Integration execution is a real overhang. Absorbing a large gas-and-renewables fleet while maintaining a ~92% nuclear capacity factor is an operational challenge that shouldn’t be dismissed. Any slippage on the nuclear fleet, or adverse regulatory developments, would pressure both earnings and the stock multiple simultaneously.
Technical Structure
CEG has been trading between $236 and $248 over the past week. The 52-week range sits between $228.63 and $412.70.
The critical question is whether the $228 to $236 zone holds as support. A break below $228 would put the 52-week low at risk and likely accelerate selling from momentum funds. A recovery above $260 would suggest the worst of the post-Calpine dilution pressure has been absorbed and open a path toward the $280 to $297 zone where some analyst targets are clustered.
Scenario Framework
Bull Case: July 30 Q2 earnings deliver EPS at or above the $2.24 consensus with revenue near the $7.51 billion estimate. Full-year guidance is reaffirmed. Management provides constructive commentary on hyperscaler pipeline expansion and debt reduction trajectory. Calpine integration is tracking ahead of plan. Stock re-rates toward $280 to $297 in the weeks following.

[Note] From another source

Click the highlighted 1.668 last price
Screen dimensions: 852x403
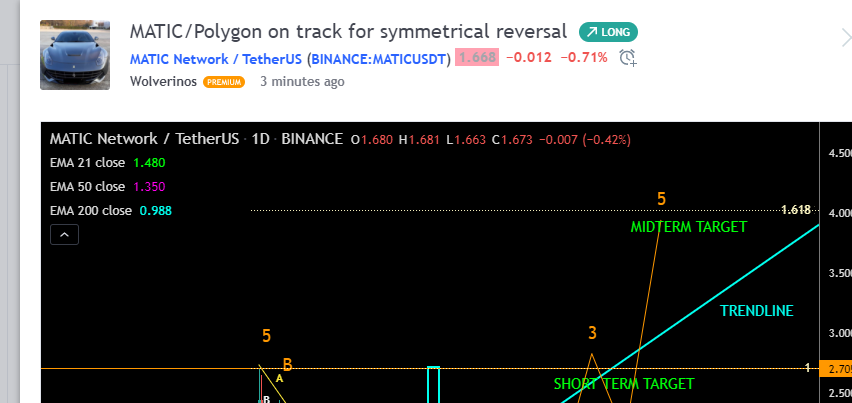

Base Case: Q2 earnings are solid, not transformative. Nuclear capacity factor holds near 92%. Debt reduction commentary reassures institutional holders. Stock grinds from current levels toward $260 to $270 through August as the Calpine integration story matures and energy sector sentiment stabilizes with oil prices.
Bear Case: Q2 earnings show margin compression from Calpine integration costs exceeding expectations. Nuclear refueling outage days run above forecast. Debt metrics draw heightened investor scrutiny. Energy sector stays soft. CEG tests the $228 low and potentially breaks below it, opening a path toward $210 to $215 under risk-off conditions.
Active Trader Framework
July 30 is 21 days away. The consensus expects $2.24 EPS, a 17.28% year-over-year improvement, and $7.51 billion in revenue, a 23.16% increase. Those aren’t heroic expectations given the Calpine contribution. What matters is management’s language on three things: the hyperscaler pipeline, free cash flow progress, and debt reduction trajectory. Those items, not the headline EPS number, will define how institutional holders position after the report.
The setup here is unusual. You have a company that just became the world’s largest private power producer, reaffirmed $11 to $12 in full-year adjusted operating EPS, holds a 20-year Meta nuclear PPA for 1,121 MW, and trades about 41% below its 52-week peak. That kind of compression doesn’t mean the stock goes up immediately. It means the asymmetry is worth thinking about carefully before July 30 arrives and the market gets its next data point.
For informational and educational purposes only. Not investment advice. Trading involves risk, including loss of principal.